With all the data and what we know to be true (both by study and by personal observation), are there steps we can take to limit our child’s time in front of the television or screen? Absolutely.
7 Ideas to Limit Your Child’s Screen Time:
1. Set the Example.
Sorry to start with the toughest one, but there is nowhere else to start.
Children will always gravitate toward the modeled behaviors of their parents. If they see you reading a book, they are more likely to read. And if they see you watching television, so will they.
2. Believe it is Possible.
It is possible to raise children—even today—without reliance upon a screen. Parents accomplished it in the past and they are accomplishing it today.
No doubt, screens are far more prevalent today than twenty years ago. Nobody was carrying them in their pocket back then. But just because they are more ubiquitous today doesn’t mean we have to rely on them.
It might be more difficult today, but it is not impossible.
3. Be the Parent.
It is your job to encourage healthy behaviors and limit unhealthy ones—sometimes this means making unpopular decisions like limiting your children’s screen time.
Make these tough decisions for your children. And when possible, go the next step of explaining why you have made the decision—this will help them follow through and someday choose it for themselves.
4. Set Limited Viewing Times.
Allowing no screen time at all is probably not reasonable. (Although, depending on the age, I still think it is possible.)
Instead, choose the appropriate television viewing levels for your kids and communicate them clearly.
It is much easier to limit their viewing habit if they understand that they can only watch one show in the morning and one show after school (as just an example). Or “one hour on weekdays and two hours on the weekend,” etc.
5. Establish “No TV” periods.
Over two-thirds (70%) of young people report watching TV during meals. That’s too bad. Some of the family’s richest conversations happen during meals—or in the car.
Value those times with your kids. Don’t let the TV steal them from you.
Set a culture in your home that screens are not present during dinner… or in the car… or on “Friday Family Game Night” or whatever period you choose for your family.
6. Find a mantra.
A mantra is a sound, word, or group of words that are considered capable of creating transformation. While the words may not be magic in themselves, the consistent use of them can be.

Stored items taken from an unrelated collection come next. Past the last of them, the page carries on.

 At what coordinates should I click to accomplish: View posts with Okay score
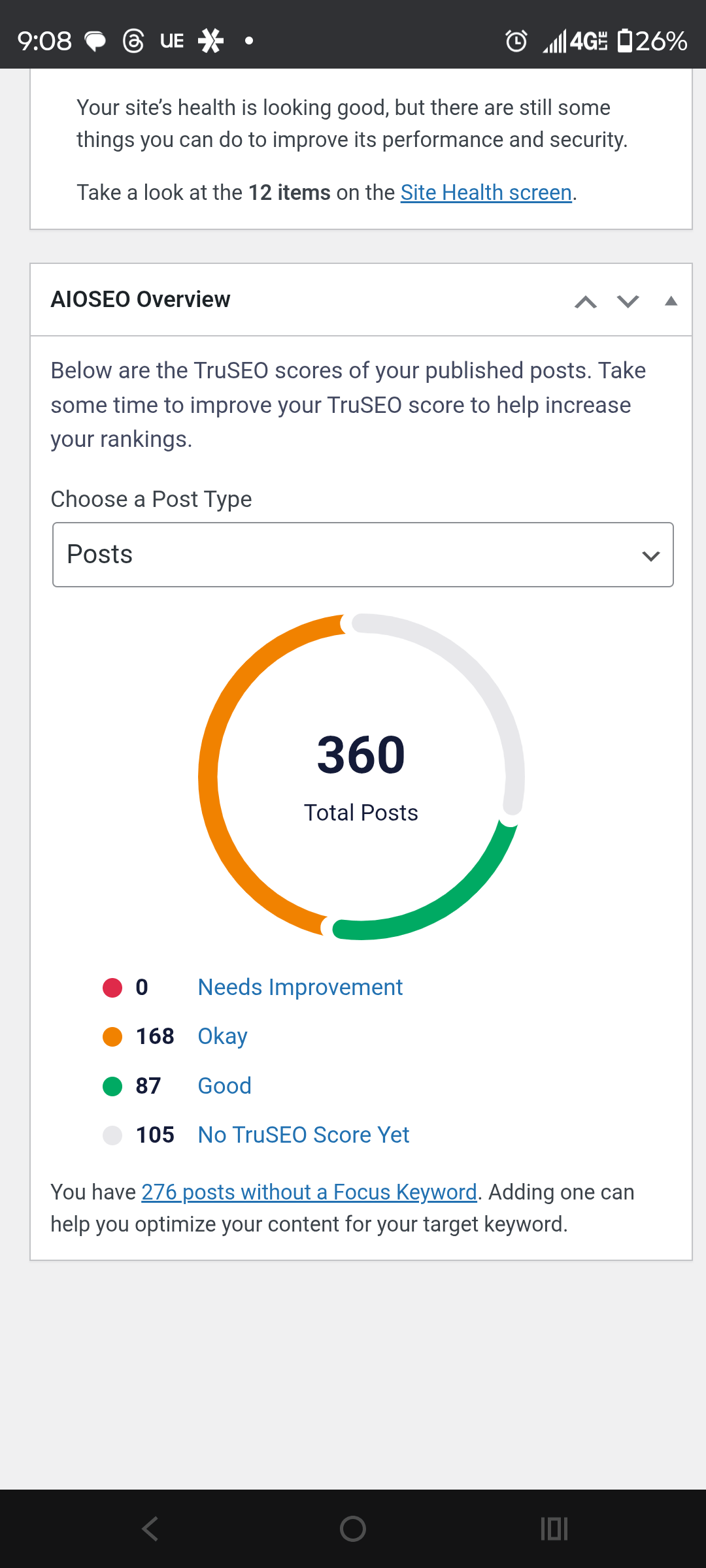(x=222, y=1036)
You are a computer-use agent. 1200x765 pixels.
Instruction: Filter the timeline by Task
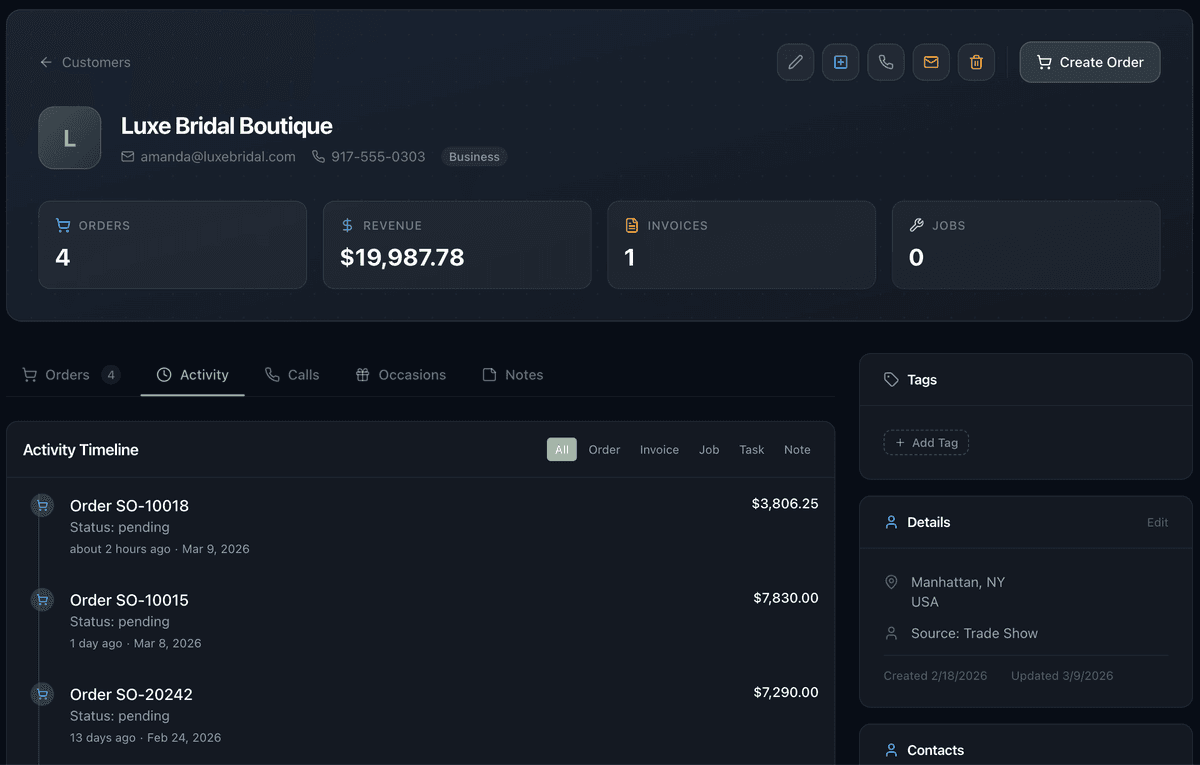[x=752, y=450]
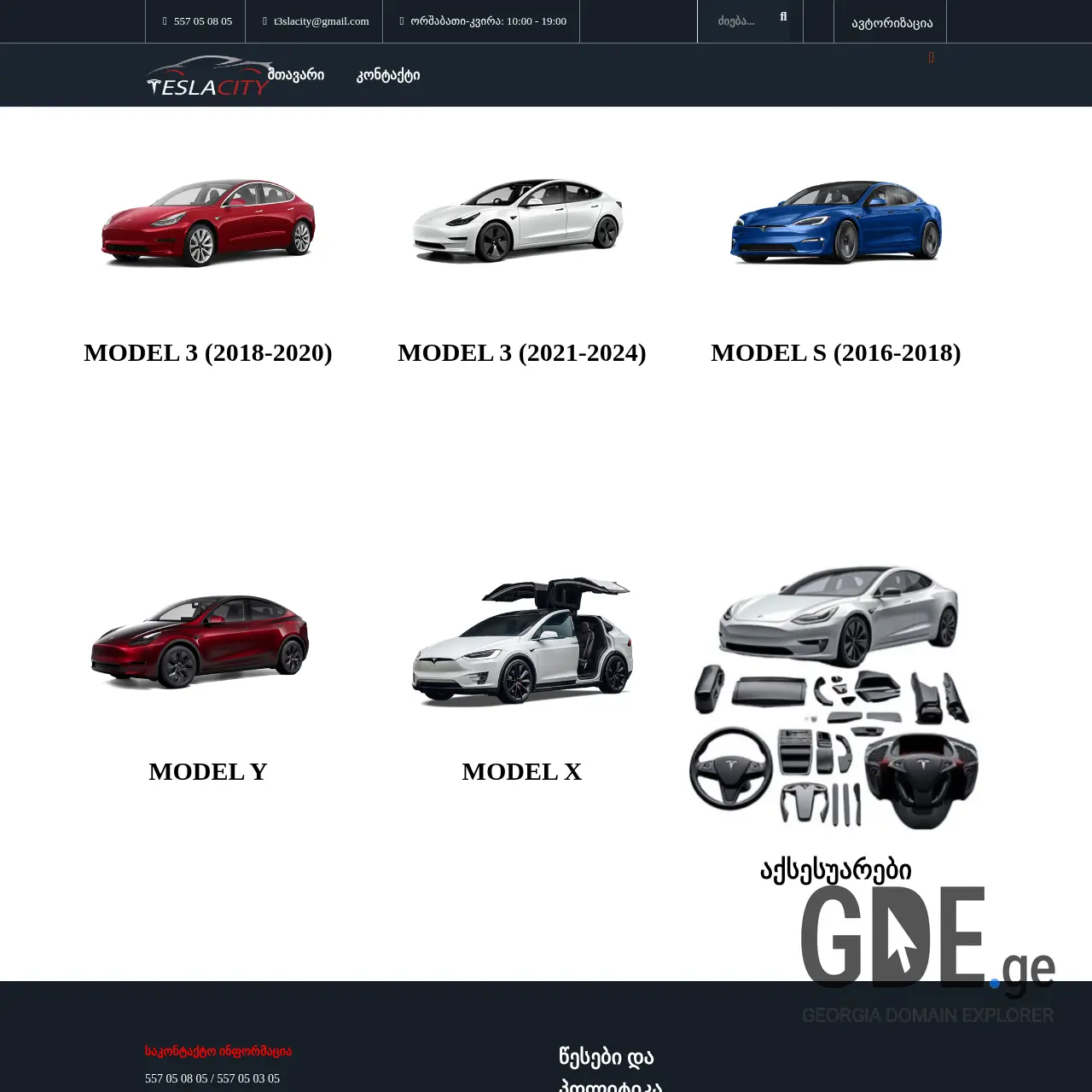Click the search magnifier button
Image resolution: width=1092 pixels, height=1092 pixels.
[783, 16]

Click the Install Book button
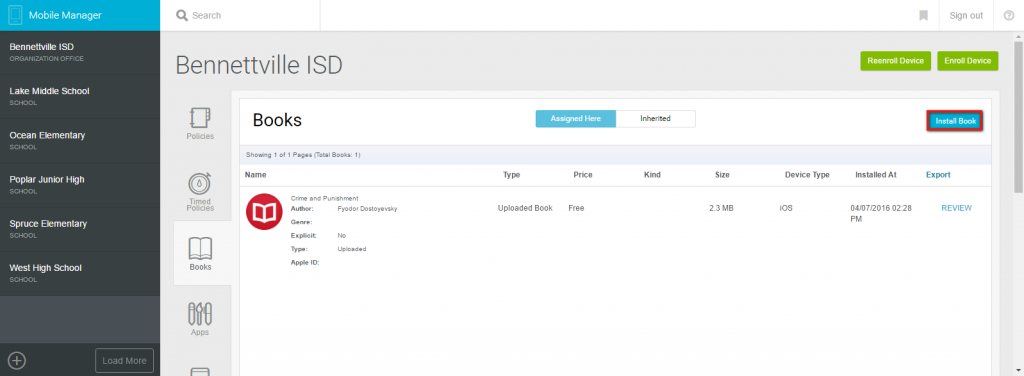coord(955,121)
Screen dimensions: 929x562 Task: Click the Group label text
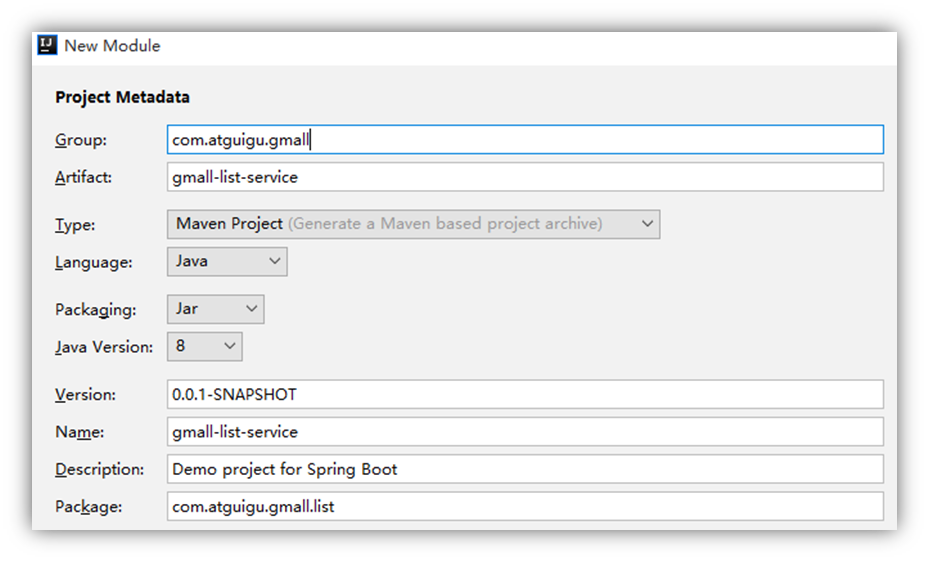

Every parent should have them and use them effectively. My “too-much television” mantra goes like this, “There’s been too much screen time in this family.”
And every time my kids hear me say it, they know what it means… they know the TV is getting turned off and we are about to spend some quality time together doing something else.
7. Get Creative.
Find new and exciting ways to keep your child entertained that doesn’t involve screens. This might include playing board games, doing arts and crafts, heading out to a local park, or simply going on a family walk around the neighborhood.
It’s tempting to rely on screen time as a way to keep your child entertained or remove a little bit of stress from your day, but apparently that decision is having the opposite effect.
And as a general rule, it’s never wise to trade short-term benefits for a heavier burden in the future.